Trovo interessante questa verifica personale di come gli effetti da manuale si ripercuotono implacabili su di me, il maestro Battiato aveva ammonito che i desideri non invecchiano con l’età, ma tant’è. Come in tutte le sindromi di innamoramento, il soggetto concupito risveglia memorie affettive pregresse: infantili o adolescenziali, riscopre modelli che appartengono all’imprinting iniziale e ripercorre tracce che in passato hanno procurato sensazioni positive in campo sentimentale e della gratificazione personale, le prosegue e le persegue con una scoperta non del tutto nuova, ma assolutamente meravigliosa; ogni capitolo secondo copione anche nel mio caso.
Adesso non manca che prendere il fiato e confessare l’oggetto di tanto imprevisto attaccamento: è un outing che posso riservare solo al mio blog, repositorio di tante esternazioni interiori.
È successo, mentre approfondivo le mie conoscenze nautiche, di imbattermi nei criteri di calcolo delle rotte a lunga distanza, un sistema desueto pensionato dall’avvento dei satelliti di posizione usati per il GPS. Fatto sta che fin dall’alba dei tempi i marinai hanno escogitato sistemi di indagine via via più algebrici, con lo sguardo fisso al cielo, per approssimare sempre meglio il senso di orientamento, così da ricavare la posizione stimata anche nel mezzo di un oceano che pare essere un infinito senza punti di riferimento. Strumenti solidi come l’astrolabio prima, quindi il sestante, conditi con fiumi di tabulati delle effemeridi celesti, sono da giorni l’oggetto delle mie indagini, con una determinazione ed una curiosità che non vivevo da anni, tanto da produrre fiumi di appunti amanuensi e trascrizioni elettroniche di matematiche che mi accendono di desiderio e di concupiscenza nel possederle.
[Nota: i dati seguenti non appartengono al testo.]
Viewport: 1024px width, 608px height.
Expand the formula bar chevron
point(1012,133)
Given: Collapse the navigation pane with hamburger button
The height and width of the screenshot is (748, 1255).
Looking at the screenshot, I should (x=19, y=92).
Le stelle, quelle sì, segnano un primo amore da cui sono partito o tornato (non so bene), le stelle che ritornano a fare da sfondo a queste scoperte fatte di invenzioni geniali di grandi matematici, di calcoli, di approssimazioni accettabili: ci sarebbe da trarne una filosofia di vita. In queste opere d’arte io mi perdo e scopro di amarle (dopo essermene innamorato) per l’eleganza e l’armonia che raccontano, le amo con rispetto e gratitudine, percorrendo gli stessi sentieri del cielo dove altri uomini, altri marinai, hanno lasciato un’impronta ed un sorriso di gioia nel momento del ritorno alla loro isola cercata nel niente ed apparsa finalmente di prora.
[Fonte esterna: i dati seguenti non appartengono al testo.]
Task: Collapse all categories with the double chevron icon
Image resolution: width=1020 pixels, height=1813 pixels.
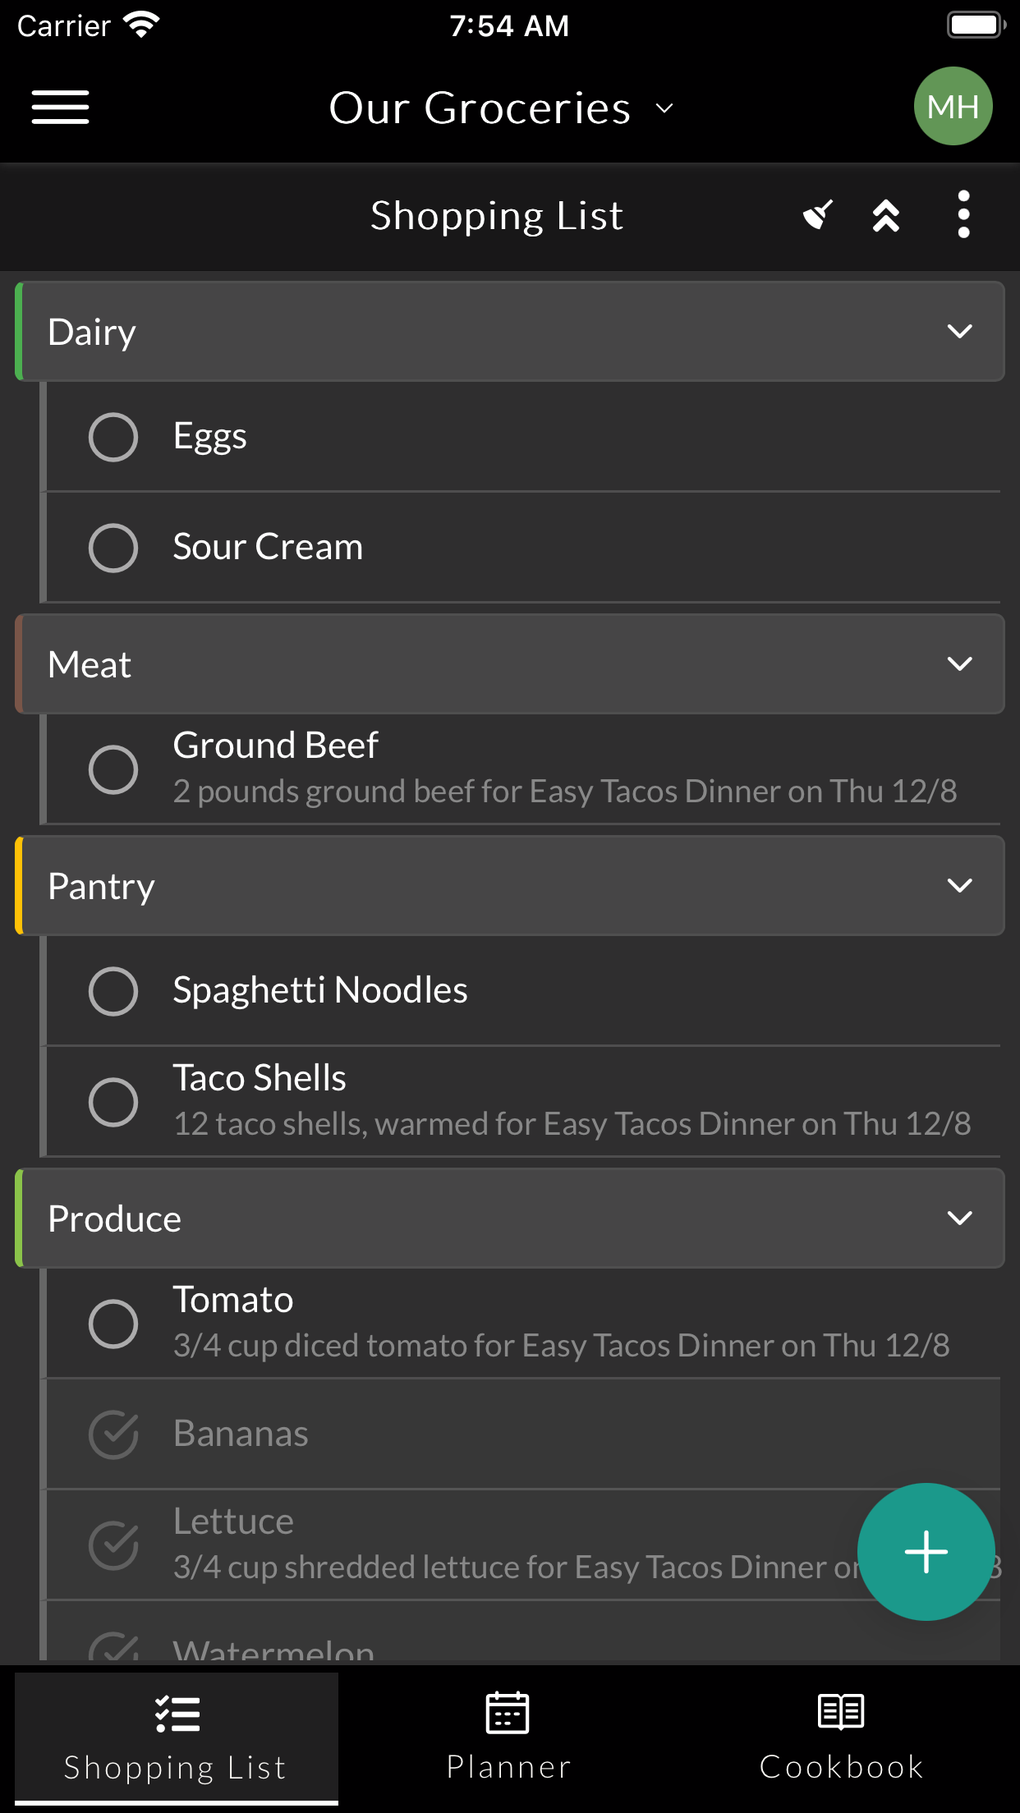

Ogni momento vuoto si riempie di elucubrazioni sulla geometria sferica, dove i triangoli abbandonano le loro proprietà cartesiane, dove la genialità delle formule di prostaferesi o le approssimazioni come quelle di haversine (o del mezzoseno) consentono di svolgere computazioni che oggi affiderei frettolosamente al potere risolutivo di una calcolatrice ed ancora di più, mea culpa, ad un foglio di calcolo elettronico, invece di lasciarle, come devono essere, condotte con mano su carta, alla vecchia maniera.
C’è qualcosa di molto umano in queste linee tracciate sulla mappa: la voglia di andare e scoprire il mondo e il desiderio ancora più ineludibile di tornare, c’è la conoscenza del mare, dei suoi venti che danno nome alle direzioni e delle correnti invisibili che turbano la linearità del sentiero, proprio come nella vita quotidiana. C’è da capire che le rotte che vediamo diritte sulla carta di Mercatore non sono le più brevi, che non si vive sul piatto (tanto meno sul piattume), ma su un universo con maggiori dimensioni, dove tutto è curvo e niente o quasi rettilineo, perfino la luce.
C’è ancora e soprattutto questo sguardo verso l’alto, per appropriarsi e cercare di capire quella dimensione che sfugge per colpa della gravità, dove fornaci cosmiche immensamente lontane sono gli spigoli di figure leggendarie che lentamente diventano amiche e sollevano da dubbi e disperazioni.
L’emozione di tracciare una rotta è questa scommessa con il proprio futuro, permette di superare le incertezze del momento, i turbamenti ed i timori delle tempeste, che come malattie passano e scuotono, ma alle quali è possibile resistere con il sorriso, rafforzato dalla chiarezza della direzione verso la quale si sta andando, confortato dal punto nave che conferma di essere lungo il sentiero o poco lontano.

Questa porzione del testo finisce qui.